Vida de piloto não é fácil, independentemente das facilidades que tenha tido ao seu dispor para atingir o objetivo traçado. Acontece que, em alguns casos, os atalhos são tão grandes que a formação do homem, do cidadão, do membro de uma sociedade se perde pelo caminho, relegada ao último plano diante da meta de formar um piloto.
Se for feita uma comparação entre o piloto que esteve envolvido com todo o processo e aquele que teve “carregadores de capacete” para facilitar sua vida, o risco de o primeiro sucumbir a uma forte pressão é menor. Ninguém é de ferro e pressão em demasia derruba qualquer um, mas a “casca” que a vida fixa na pele de cada um é de espessura diferente, ao mesmo nível da formação familiar e das dificuldades enfrentadas.
Bobagem achar que o bom piloto é só aquele que sofre. Os tempos de Nelson Piquet e Roberto Moreno passando frio, dormindo em carros velhos nas garagens de autódromos, de maneira geral, são coisas do passado. É importante dotar o piloto das facilidades que o tornarão mais apto a galgar os degraus necessários. Pode ser de forma planejada ou não, e quase sempre é aquela mania que começa em casa, de pai, de querer oferecer o máximo que pode para o filho, nem que seja se deitando sobre as pedras do caminho para que ele possa transitar em um terreno menos acidentado.
Mas é de capital importância não esquecer de formar o cidadão, expô-lo ao mundo e não isolá-lo numa redoma de vidro. Munir o jovem piloto de ferramentas, sim; incutir em sua cabeça que é um “rei” e incapacitá-lo para a vida, não. Este texto não tem endereçamento direto a qualquer piloto. Se o fosse, o nome estaria aqui. É apenas uma reflexão sobre os acidentes de hoje, cuja origem pode estar bem distante, em aconchegantes terras natais, e não necessariamente nas categorias de acesso.
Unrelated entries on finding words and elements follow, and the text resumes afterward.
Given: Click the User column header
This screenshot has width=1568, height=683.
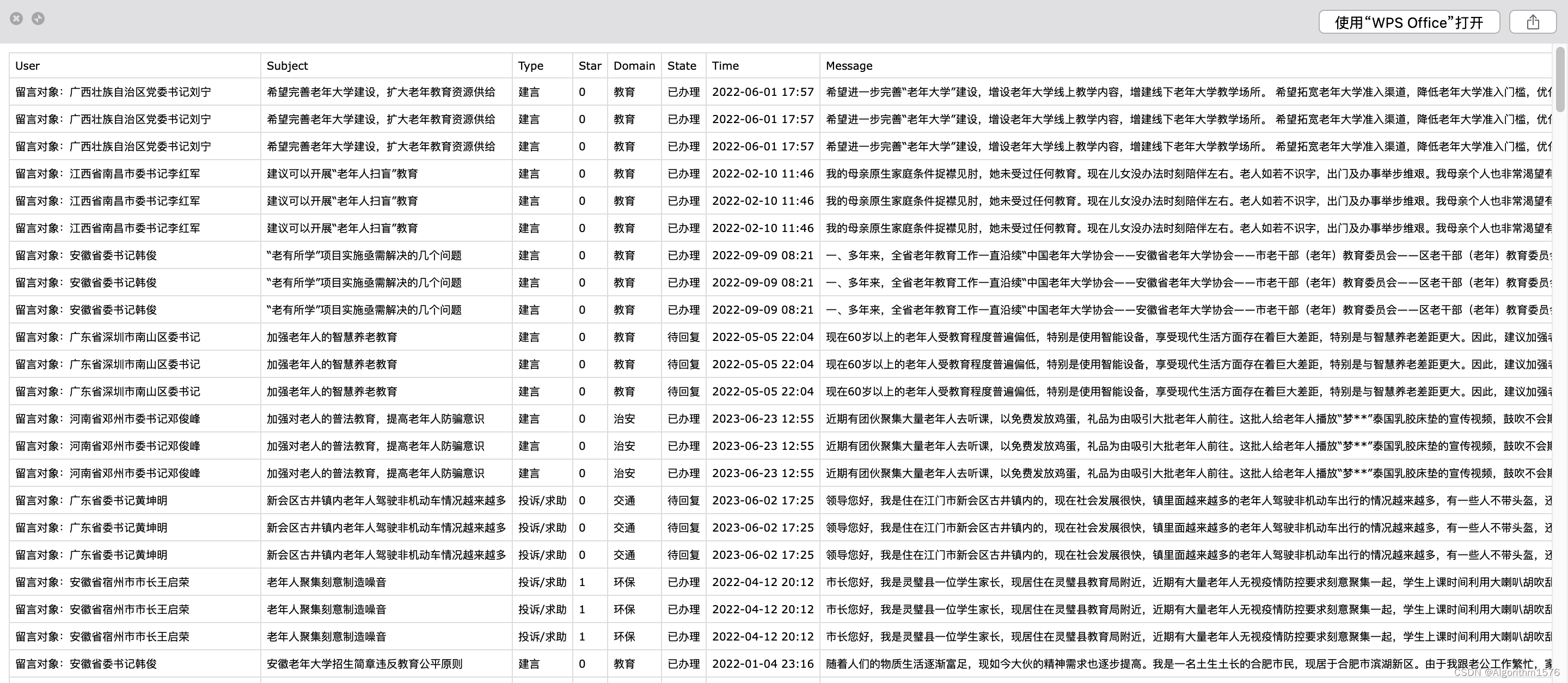Looking at the screenshot, I should coord(27,66).
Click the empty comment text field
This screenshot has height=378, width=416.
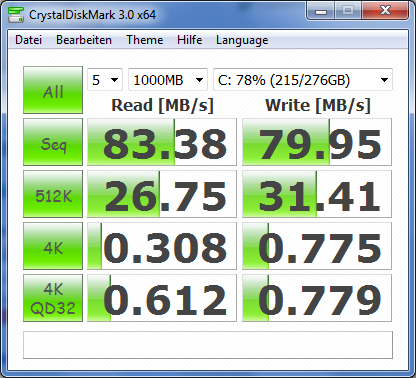pyautogui.click(x=208, y=345)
A crítica pontuada pode estar, da mesma forma, negligenciando um problema que pode ser crônico. Não é o caso de se tratar um ferida visível, mas um “cancro” escondido nas mais invisíveis entranhas do ser piloto e do ser cidadão.
PERFEITO!
A preparação psicológica é parte fundamental para um bom desempenho em qualquer categoria desse esporte. Parabéns pelo texto Américo.
Perfeito Américo.
Eu apenas acresceria um alerta aos pais que acabam “enchendo demais” a bola do garoto.
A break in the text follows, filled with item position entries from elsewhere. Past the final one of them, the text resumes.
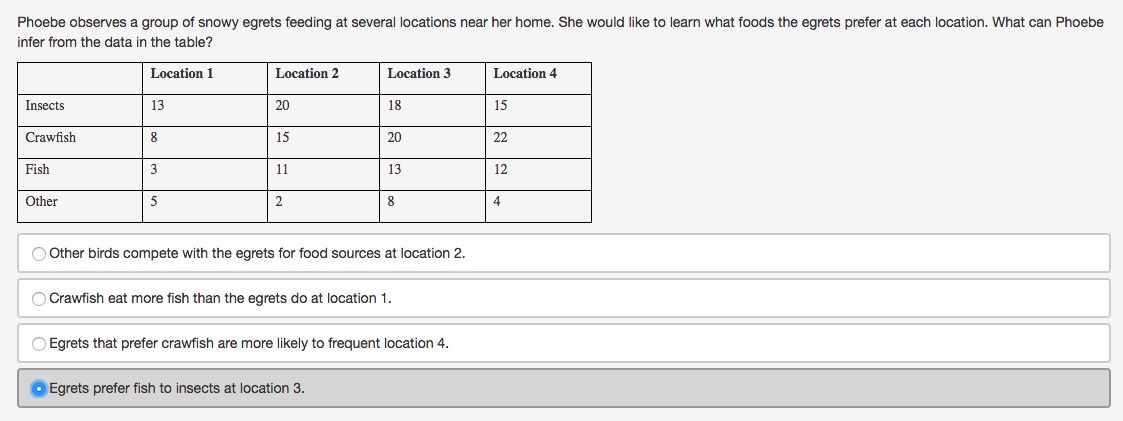1123x421 pixels.
Task: Click the 'Fish' row label
Action: (37, 170)
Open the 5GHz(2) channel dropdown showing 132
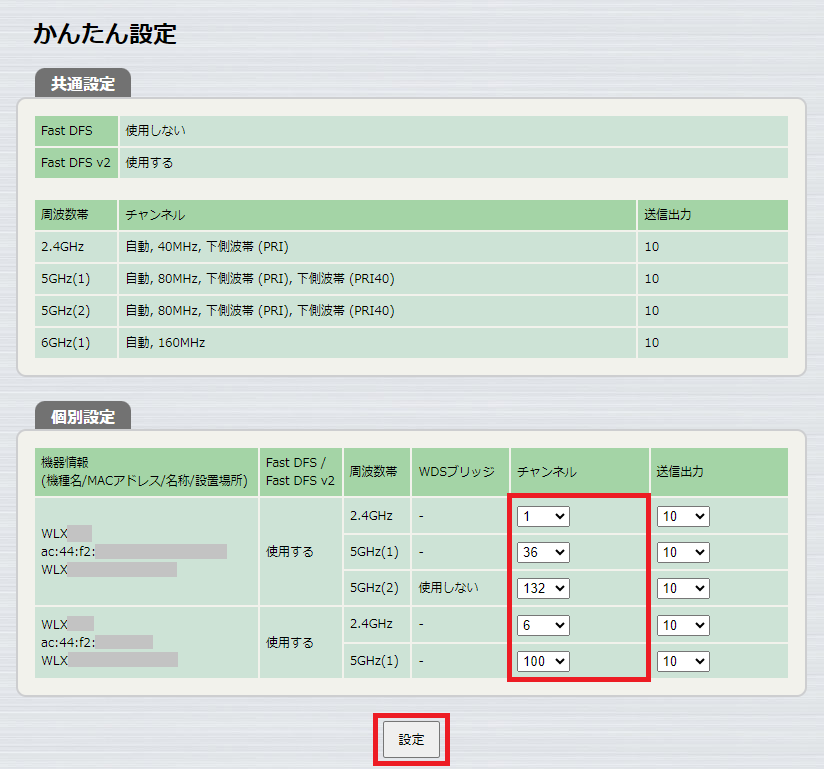Viewport: 824px width, 769px height. [x=542, y=588]
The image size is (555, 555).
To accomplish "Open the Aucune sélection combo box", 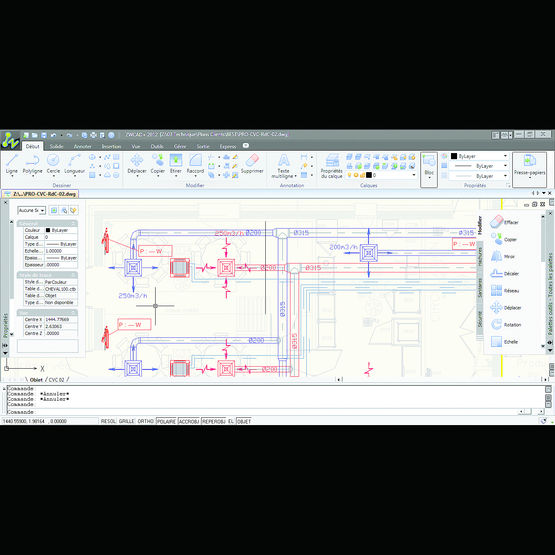I will coord(32,210).
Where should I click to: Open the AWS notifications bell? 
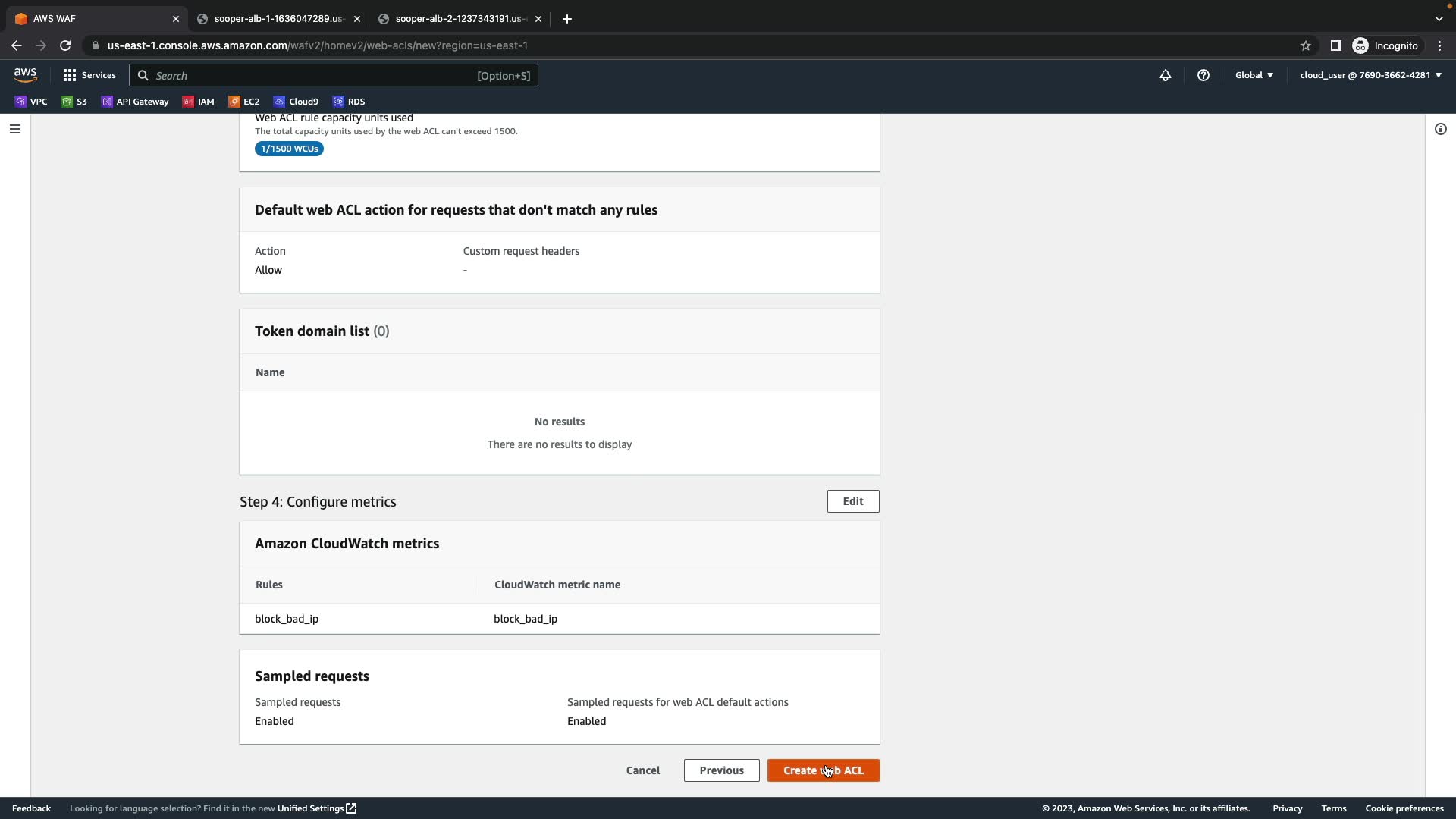click(x=1166, y=75)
É evidente que incentivo é necessário, mas pais e mães têm de prestar muita atenção para que o apoio não seja confundido com excesso de elogios, o que fatalmente transformará o hoje hoje garoto num rapaz que passa a se achar o verdadeiro “rei da cocada preta”, o caminho mais curto para o insucesso.
Claro sem mencionar nomes, mas fazer como determinados pais fizeram no passado, deixando de falar com o filho durante toda a semana posterior a uma “não vitória”, também torna bastante curto o caminho para o insucesso.
É preciso, portanto, saber dosar apoio, elogios e críticas se o ,objetivo é mesmo de ter um piloto de sucesso na família.